# Learning with Gradient Descent Optimization

In this notebook you will implement a simple machine learning algorithm yourself and then see how the same model can be implemented in Tensorflow.

In [None]:
%matplotlib inline

from sklearn.datasets import make_blobs
from sklearn.cross_validation import train_test_split
import numpy as np
import matplotlib.pyplot as plt
import tensorflow as tf

### Dataset

We use scikit-learn to create a simple artificial dataset that consists of two clusters. Our goal in this toy problem is to learn to distinguish "red" points from "blue" points. (By the way, scikit-learn has many toy datasets built-in and they are great for building intuition about how different methods work.)

In [None]:
# generate a small "blobs" dataset
X, y = make_blobs(n_samples=1000, n_features=2, cluster_std=1.0, centers=[(-2, 0), (2, 0)], random_state=42)

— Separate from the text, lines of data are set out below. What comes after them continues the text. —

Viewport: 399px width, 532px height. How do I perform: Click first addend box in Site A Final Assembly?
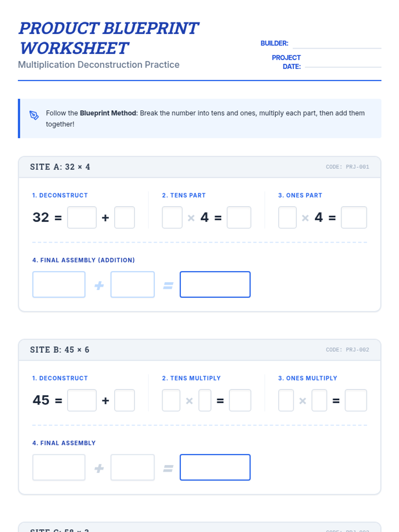(x=59, y=285)
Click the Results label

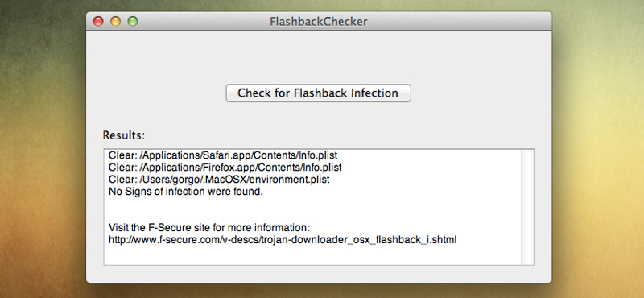tap(124, 135)
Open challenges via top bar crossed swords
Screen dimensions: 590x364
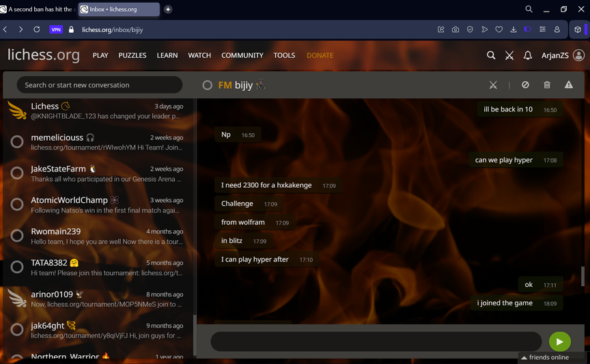point(509,55)
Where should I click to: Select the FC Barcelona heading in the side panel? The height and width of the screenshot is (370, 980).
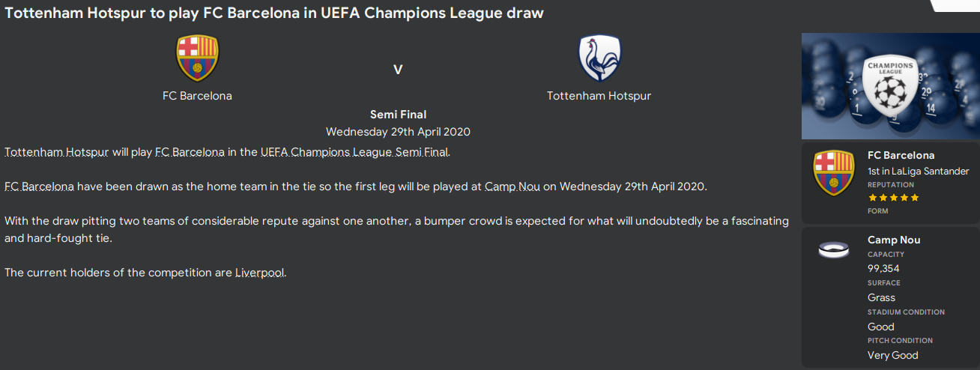pyautogui.click(x=901, y=156)
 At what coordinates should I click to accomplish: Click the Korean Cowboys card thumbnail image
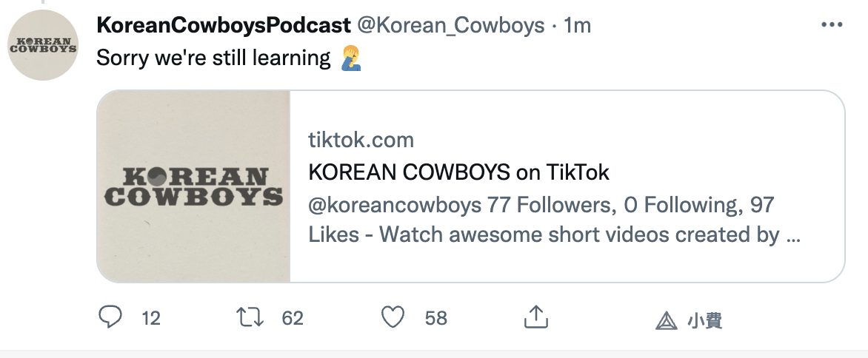193,186
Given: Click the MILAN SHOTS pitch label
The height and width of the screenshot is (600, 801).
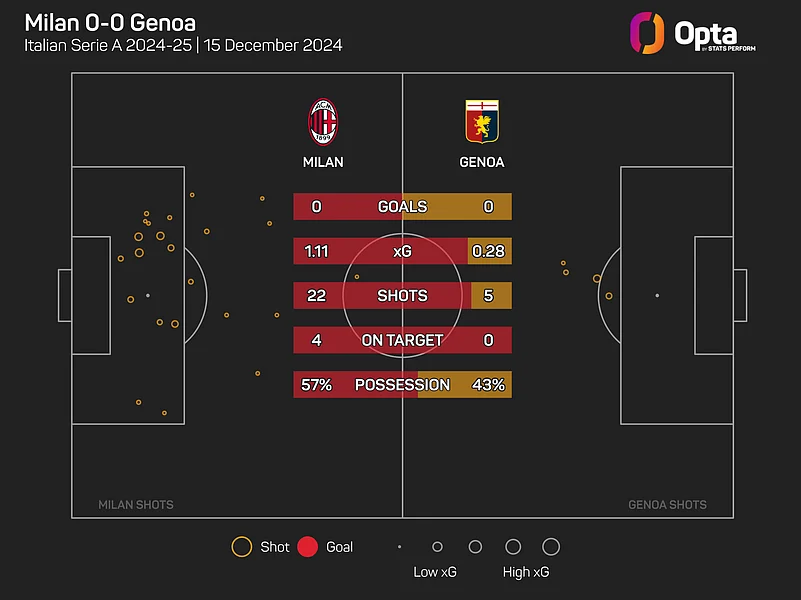Looking at the screenshot, I should tap(136, 505).
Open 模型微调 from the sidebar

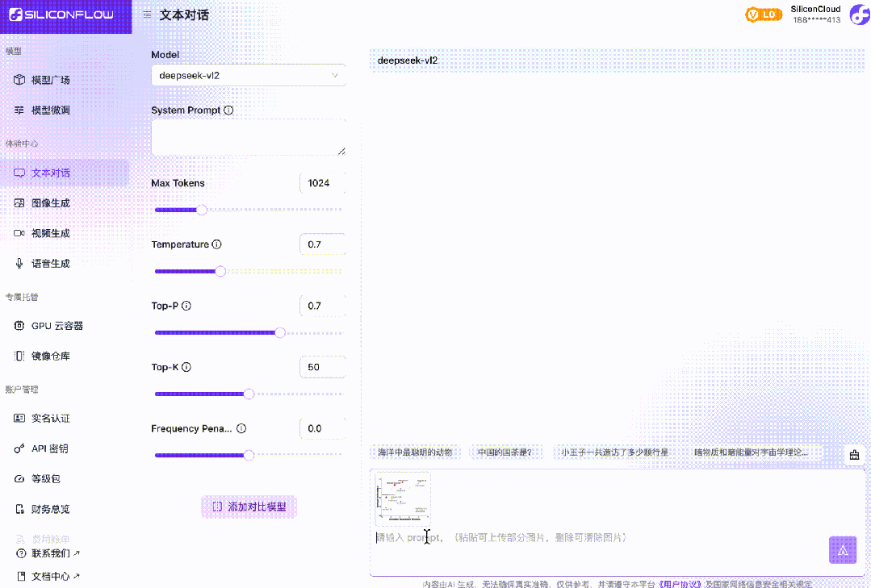tap(48, 110)
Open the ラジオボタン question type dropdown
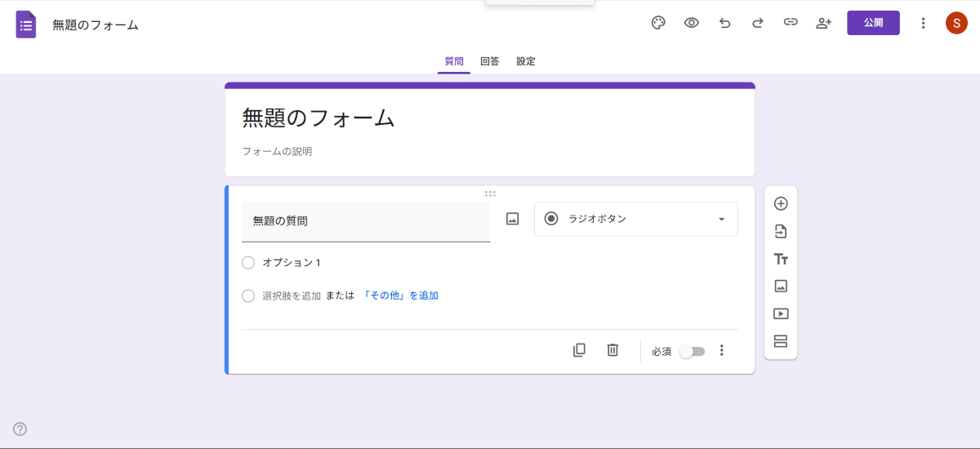This screenshot has width=980, height=449. click(x=635, y=219)
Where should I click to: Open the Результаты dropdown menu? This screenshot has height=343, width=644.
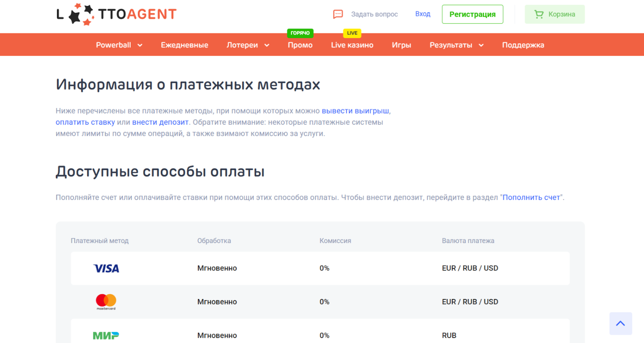click(x=456, y=45)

print 'Vectors: \n', X[:10]
print 'Labels: \n', y[:10]

Our dataset consists of 1000 points each with 2 dimensions. Each point has an associated label (0 vs. 1) indicating which blob that point belongs to. Since we have labels for what we are trying to predict from the data (which blob the point belongs to), this is called a **supervised** problem.

In [None]:
# plot the data points
x_min = y_min = -5
x_max = y_max = 5
plt.figure(figsize=(10, 10))
plt.scatter(X[:, 0], X[:, 1], c=y, s=20, linewidths=0)
plt.xlim(x_min, x_max)
plt.ylim(y_min, y_max)
plt.axes().set_aspect('equal')

Inpecting the dataset, we can see that this is an "easy" dataset because the points on are only 2 dimensions and the blobs are, roughly speaking, **linearly separable** - this means that we can do well on the problem by finding a line that divides the two blobs and making a decision by simply finding what side of the line each point is on.

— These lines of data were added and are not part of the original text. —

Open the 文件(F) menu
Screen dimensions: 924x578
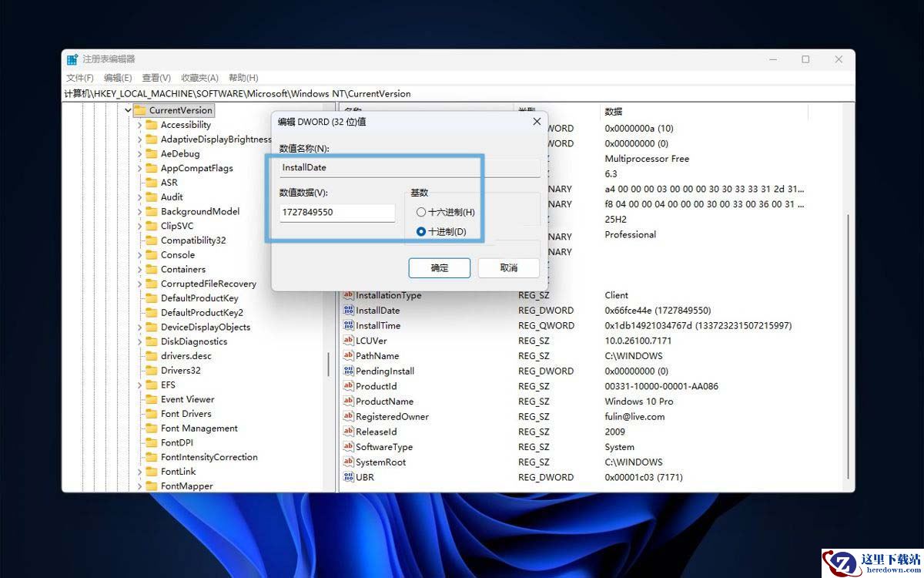[x=79, y=78]
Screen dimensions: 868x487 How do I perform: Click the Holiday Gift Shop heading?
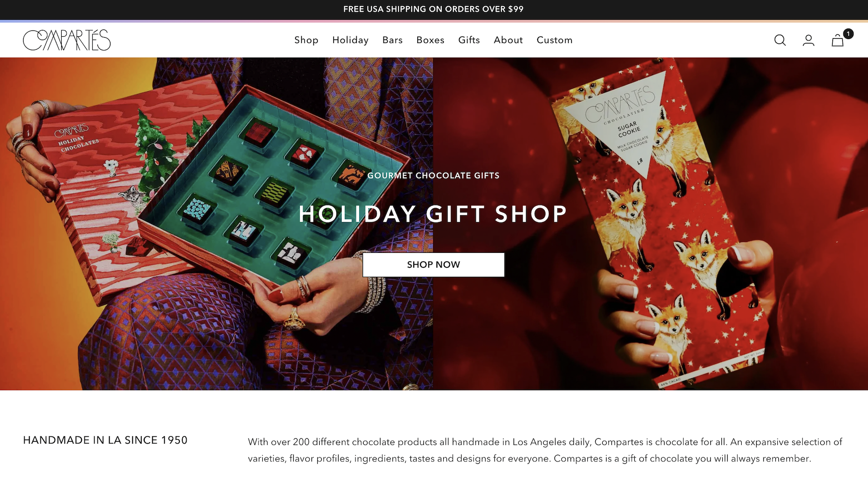pyautogui.click(x=433, y=214)
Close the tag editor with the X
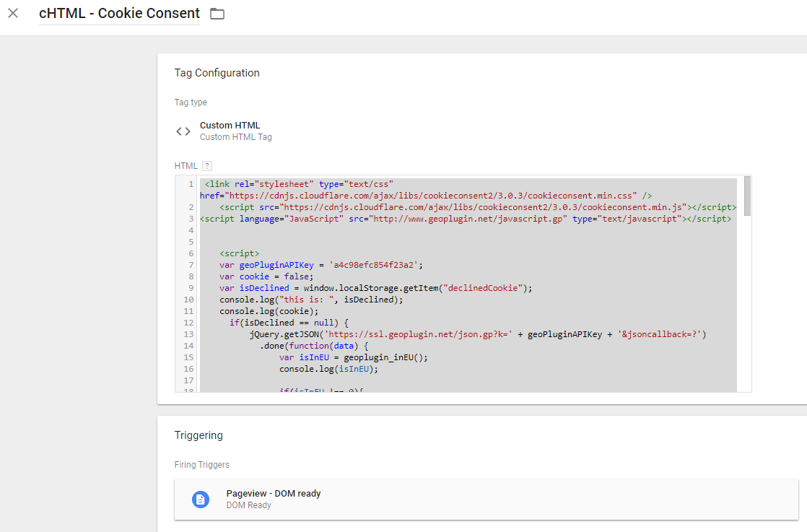Image resolution: width=807 pixels, height=532 pixels. (x=13, y=13)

Next we will split our data into training and test sets.

In [None]:
# split into training and validation
X_train, X_test, y_train, y_test = train_test_split(X, y, test_size=.1, random_state=45)

## Train a linear classifier with Python

We use a logistic regression classifier, which we optimize using stochastic gradient descent. We provide below helper functions to compute the estimated probability, loss, gradients, and classifier accuracy. 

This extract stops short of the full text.